§ **Required task 1**: List every art movement the catalogue essay names in its opening paragraph.
§ **Required task 2**: Carry the catalogue essay on Sam Glankoff forward from its final sentence.

==== Document extract

Catalogue Essay: Edward Madrid Gómez. 

Modernism loves its heroes: Impressionism's academy-upsetting mavericks; Futurism and Dadaism's in-your-face taunters of the bourgeoisie; Surrealism's poetic-perverse provocateurs; and Abstract Expressionism's paint-slinging purveyors of existentialist Sturm und Drang. All of these art-makers occupy legendary places in the familiar history of modern art's rise to become the 20th century's dominant language in the visual arts.

Traditionally, modern art's story has been written by mainstream historians, critics, dealers and academics; separately and collectively, they have had vested interests in preserving its familiar, succession-of-styles narrative, in which experimenters and theorists, proposing new methods for making or new ways of thinking about art, reformulated what art could say and what forms it should take. Among its central principles, modernist art-making has always championed innovation and emphasized originality—the importance of creating what has never been created before. 

With aesthetic concerns like these in mind, modern-art history should lionize a label-defying, innovative iconoclast like Sam Glankoff (1894-1982), the New York-born artist who single-handedly created a whole new genre of art object—a hitherto unknown form of transfer painting. Due to the unusual circumstances of his life and career, it has only been in recent years that Glankoff's remarkable achievements have begun to find the wider audience and critical attention they have richly deserved.

========
==== Given data

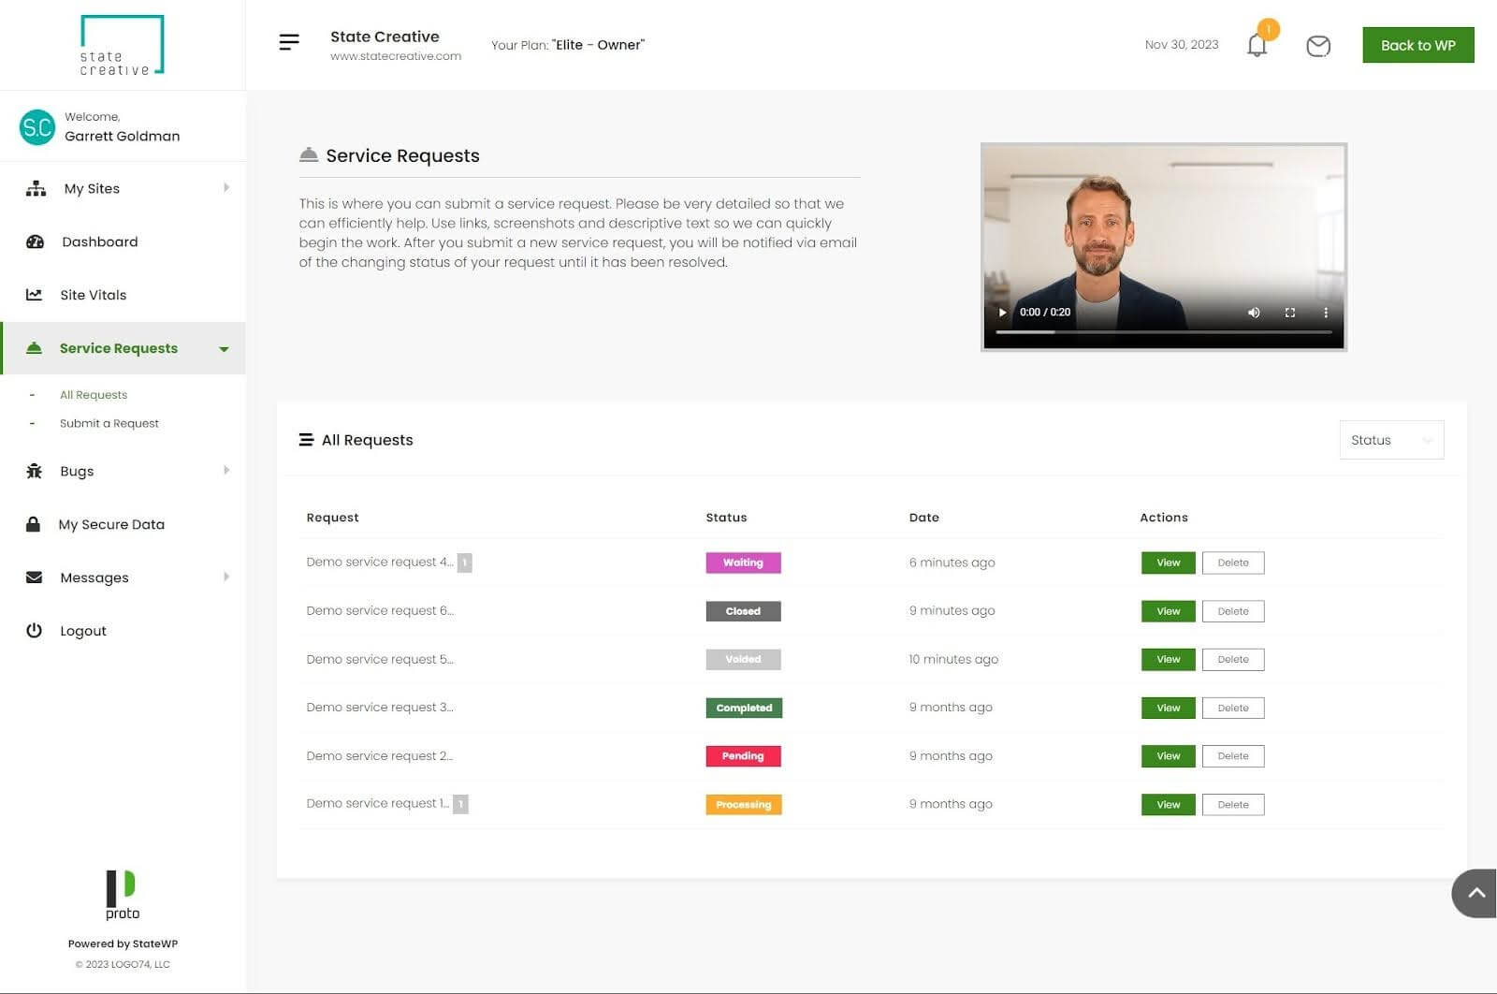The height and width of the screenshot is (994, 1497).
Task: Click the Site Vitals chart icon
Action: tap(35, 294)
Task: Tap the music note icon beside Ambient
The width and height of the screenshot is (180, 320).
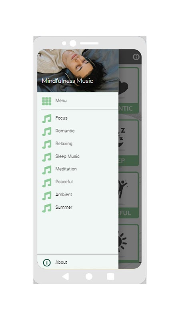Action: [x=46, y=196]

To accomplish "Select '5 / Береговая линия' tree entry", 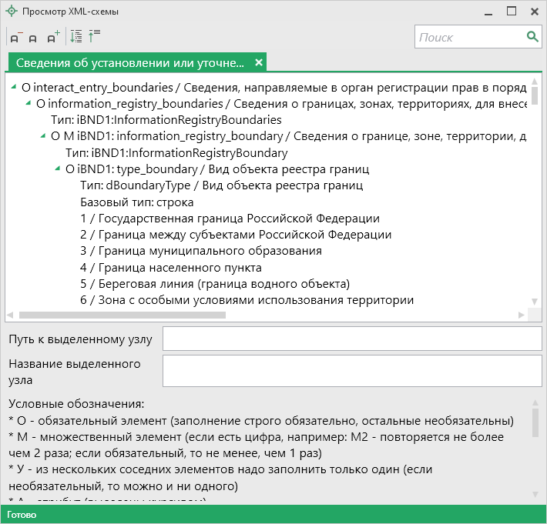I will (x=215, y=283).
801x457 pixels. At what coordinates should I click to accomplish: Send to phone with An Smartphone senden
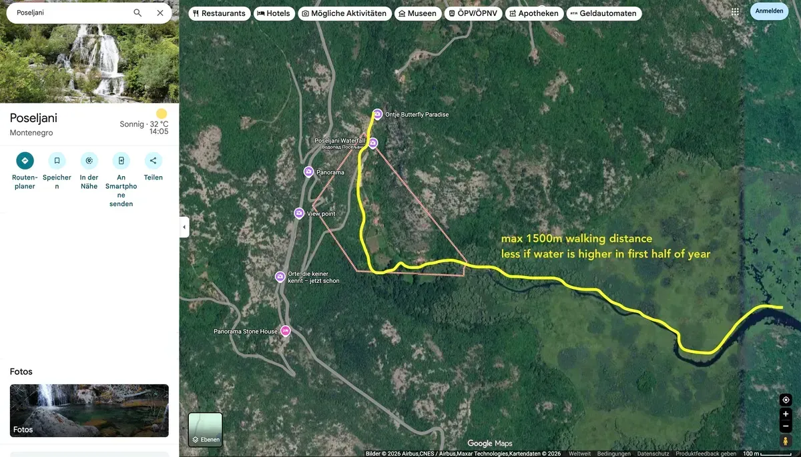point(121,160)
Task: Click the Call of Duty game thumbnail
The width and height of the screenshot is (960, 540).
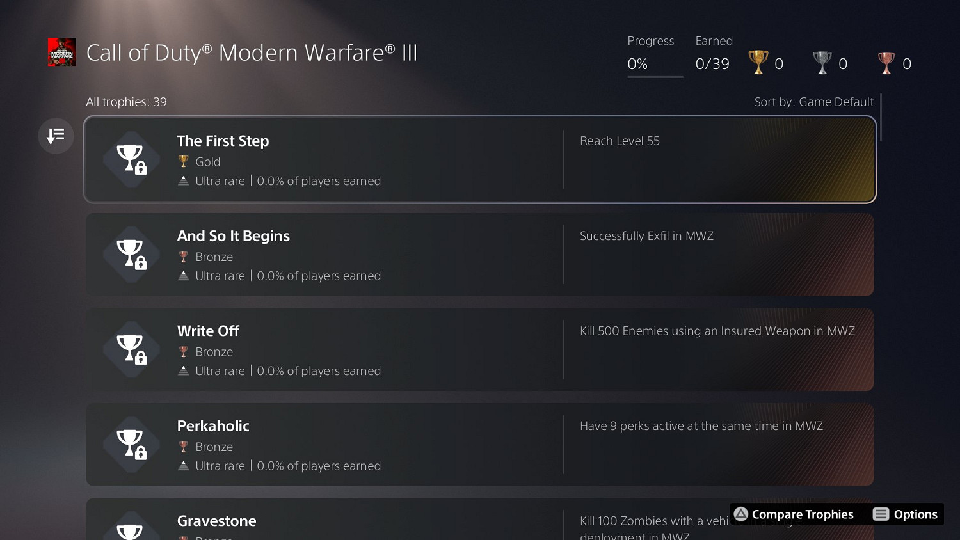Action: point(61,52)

========

§ **Exercise result 1**: Impressionism, Futurism, Dadaism, Surrealism, Abstract Expressionism

§ **Exercise result 2**:
A life-long, unshakable loner, the soft-spoken artist certainly had his demons—not the booze that was the favorite nemesis-fuel of his Ab-Ex confrères, but rather, for starters, a debilitating shyness that prevented him from socializing or making Manhattan's art-world scene. (In fact, he decisively shunned it, and, given his very real claustrophobia, even an elevator was too big a public space to hold him.) Glankoff, who was not wealthy and always lived modestly, also felt the spirit-crushing weight of having to make a living, which he did, capably, even if the mundane necessity of it all deprived him of the precious time he coveted for making art. It was not until after the death of his life partner, Frances Kornblum, in 1970, and the sale of a small house they owned in Woodstock, New York (north of Manhattan), that Glankoff acquired something of a financial cushion. At last he was able to devote himself full-time to his art. For the next twelve years until his death, he worked intensively, producing a consistently inventive, superbly crafted oeuvre that both assimilated and advanced the abstractionist language whose development had unfolded around him during the post-World War II era in New York.

Born Samuel Glanckopf, the son of Russian-Jewish immigrants who were merchants, Glankoff displayed artistic talent at an early age. As a youngster, he spent hours alone drawing. He visited the Metropolitan Museum of Art, where he examined works that attracted him, then returned home to paint their compositions and details, which he had memorized. He also played the violin and was an avid reader (his parents supplied German classics and socialist newspapers). Sam's mother encouraged his artistic interests; his father did not. Nevertheless, Glankoff once recalled, as a teenager, he took any odd job he could that would allow him to "hold a paintbrush."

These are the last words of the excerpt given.